Goal of the exercise:
Copy the records word for word from the first line through the line containing "Looking at the", both included. Leave the pictures out of your answer.

Pointing records for screenshots and pages
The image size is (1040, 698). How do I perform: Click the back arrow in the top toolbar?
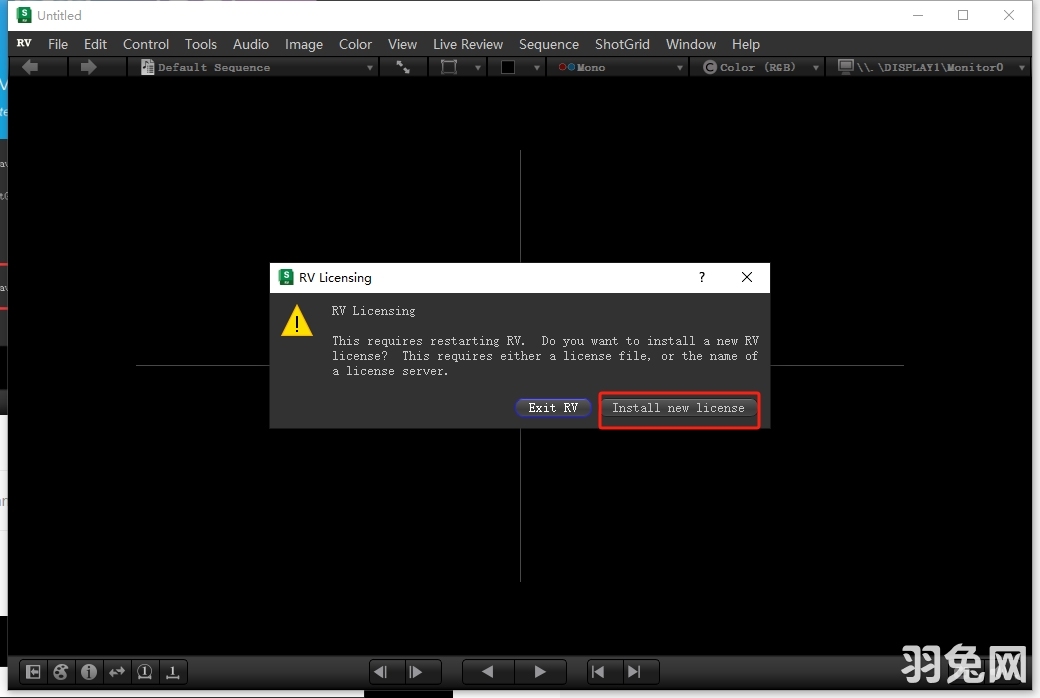point(30,67)
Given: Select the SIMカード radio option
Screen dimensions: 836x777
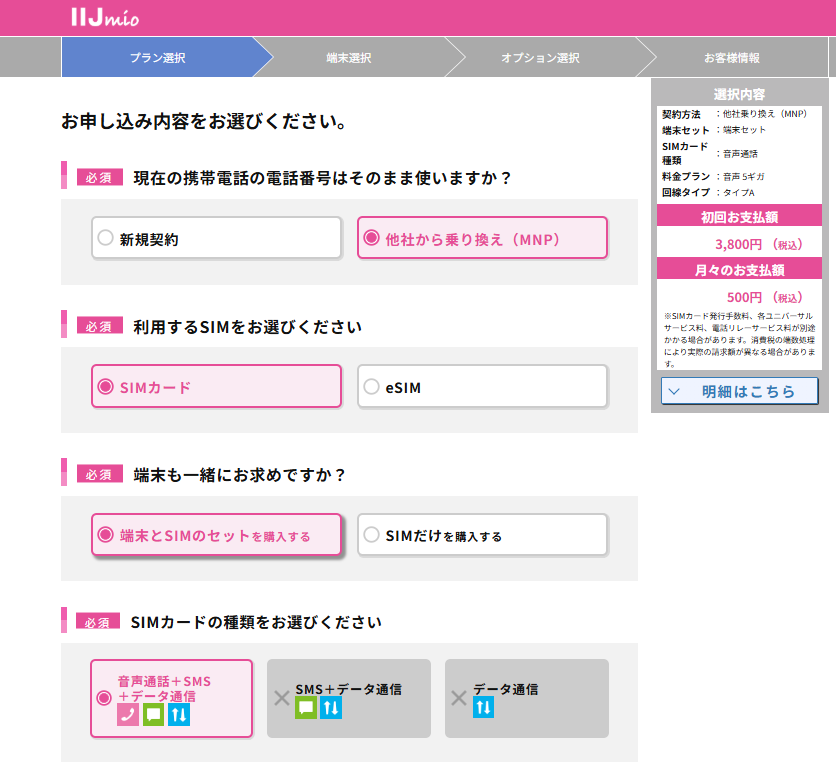Looking at the screenshot, I should click(216, 386).
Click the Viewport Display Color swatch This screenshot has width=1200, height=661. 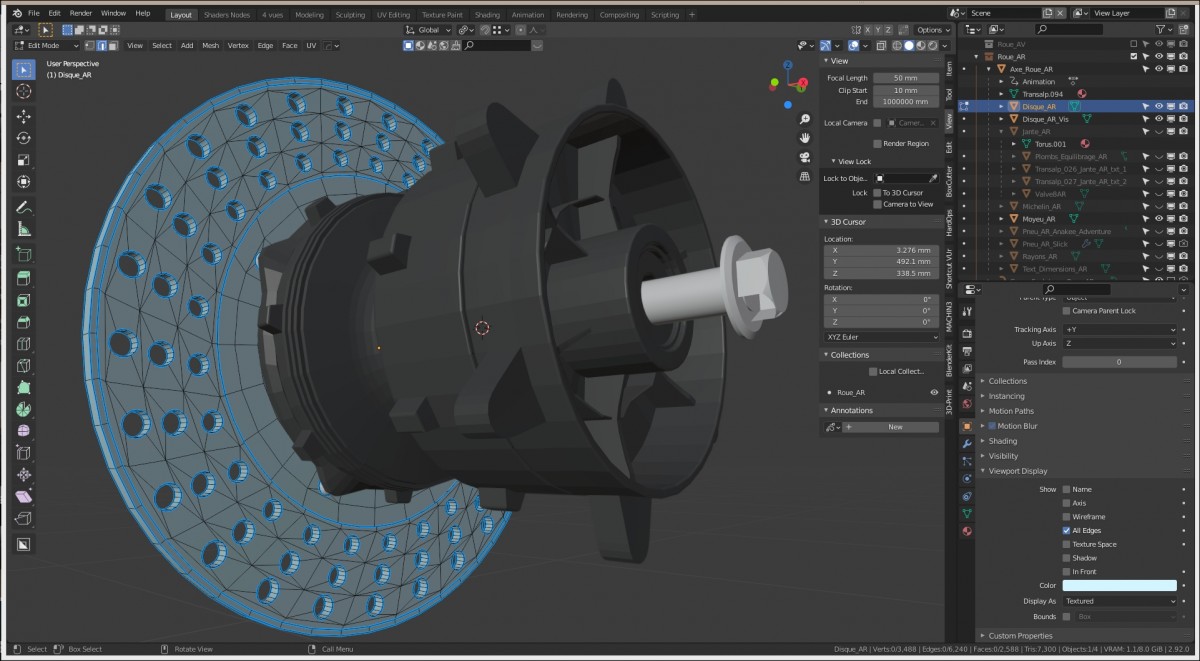pos(1119,586)
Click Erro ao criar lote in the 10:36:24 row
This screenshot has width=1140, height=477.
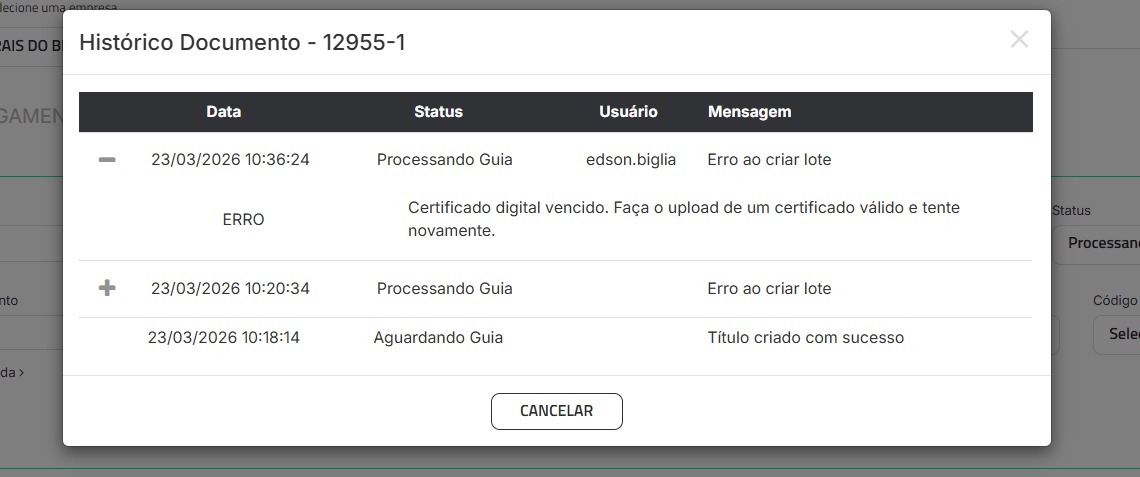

Task response:
The image size is (1040, 698). How do I perform: Click the back arrow in the top toolbar?
point(30,67)
Given: Select the SIMカード radio option
Screen dimensions: 836x777
Looking at the screenshot, I should click(216, 386).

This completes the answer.